-- START OF Source text --

Soccer Dad's Middle East Media Sampler

Here's Soccer Dad's Middle East Media Sampler for Friday, February 3.
1) Increasing Iranian Isolation
The New York Times reports Effort to Rebrand Arab Spring Backfires in Iran. The article is about a conference held in Tehran about the "Arab Awakening.":
The Tehran conference coincided with fresh signs of division between Iran and other Muslim countries. On Sunday, Turkey hosted a conference of the Syrian opposition, whose members denounced Iran’s assistance in the Syrian government’s crackdown on protesters. And on Tuesday, a Saudi delegation walked out of a pan-Islamic conference in Indonesia, after a former speaker of Iran’s Parliament, Nateq Nouri, said the Saudi monarchy was corrupt and oppressive. (Needless to say, there were no Saudis at the Tehran conference.)
The Iranian effort to hold up the struggle against Israel as a crucible of Islamic unity comes across to many Arabs as doctrinaire and shopworn, no matter how strongly they sympathize with the Palestinian cause.

-- END OF Source text --
-- START OF Supplied material --

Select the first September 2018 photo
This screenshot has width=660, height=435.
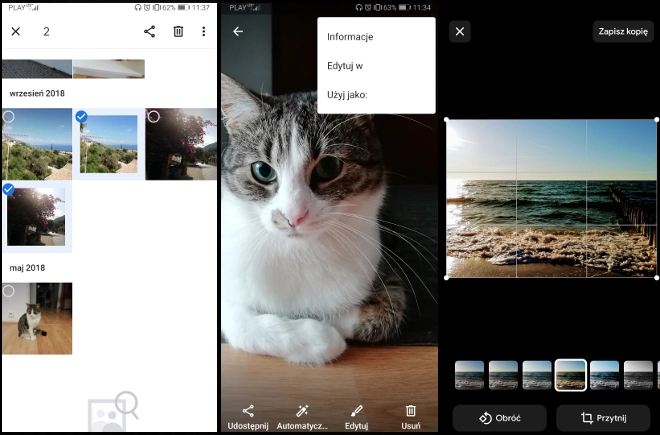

-- END OF Supplied material --

*Short exercise:*
Can you revise everything in the Middle East media sampler from "The Iranian effort" down to "the Palestinian cause.", putting "outdated" in place of "shopworn"? These lines were taken from a different source.

*Response to this exercise:*
The Iranian effort to hold up the struggle against Israel as a crucible of Islamic unity comes across to many Arabs as doctrinaire and outdated, no matter how strongly they sympathize with the Palestinian cause.